Blackwork: Compleat and Unabridged
The sampler I taught at Louisville in 1998 for the 40th anniversary of EGA



The next national seminar I went to was in Parsippany, NJ when I received my rose for Teacher Certification. I took a class from Lynn Payette as I recall. It was there that I had Barbara Scott for my roommate. We have been good friends ever since. We had a third roommate who was from north Jersey. She was a kick. She had a car and took us away from the hotel for some of the meals. At that time I was living in Colorado again, I think. At any rate, I have taught at six EGA national seminars and I have been to nine with the one coming up being my tenth.

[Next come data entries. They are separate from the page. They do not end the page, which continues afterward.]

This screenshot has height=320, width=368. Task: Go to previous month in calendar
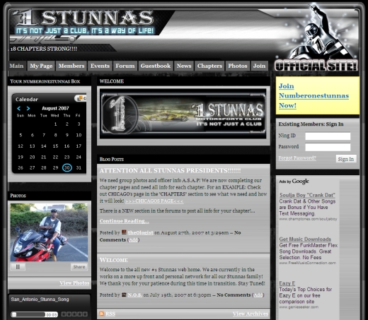coord(19,108)
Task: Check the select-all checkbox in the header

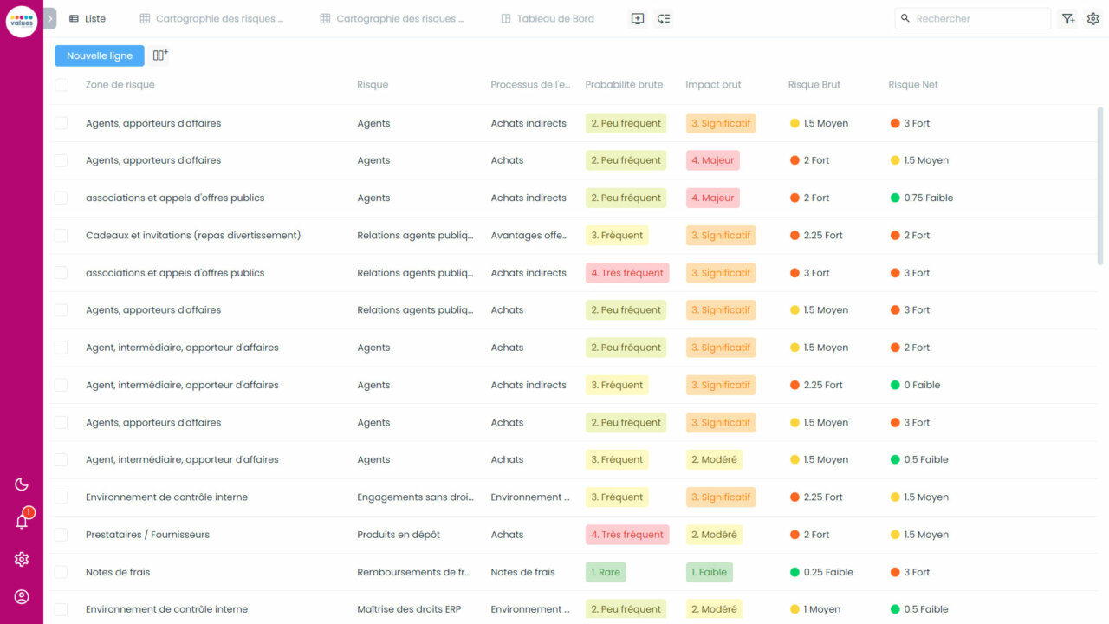Action: click(61, 85)
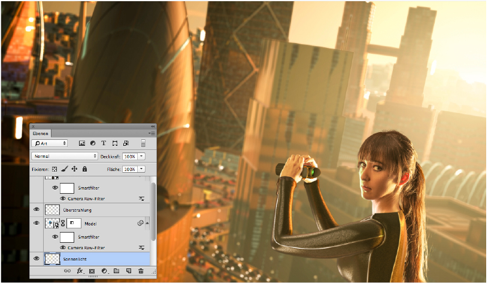
Task: Open the Art filter type dropdown
Action: 53,143
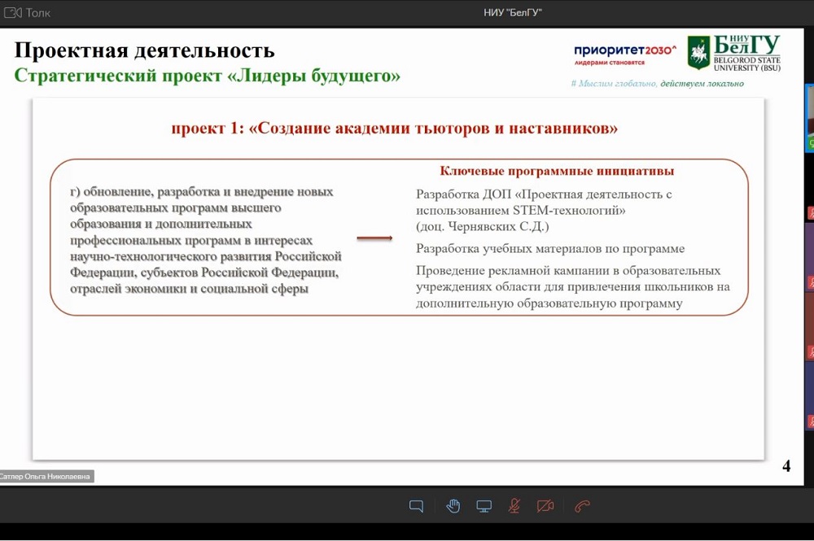Image resolution: width=814 pixels, height=541 pixels.
Task: Select the top participant thumbnail with green indicator
Action: 809,114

Going to seminar is like going up to the mother ship. It is one vast pleasure from the first to the last. It is a place where I belong. Where I am one of the group. It is a place where strangers are only good friends to whom I have not yet been introduced. We get as rowdy as a group of middle-aged ladies ever get. We stay up and talk; we stay up and stitch. We smile and learn. We become reacquainted with friends we see rarely.

I am going to the mother ship tomorrow, Friday the 29th. This blog will be in hiatus until I get back. So you will hear from me again on Sunday, September 7. Happy stitching until then.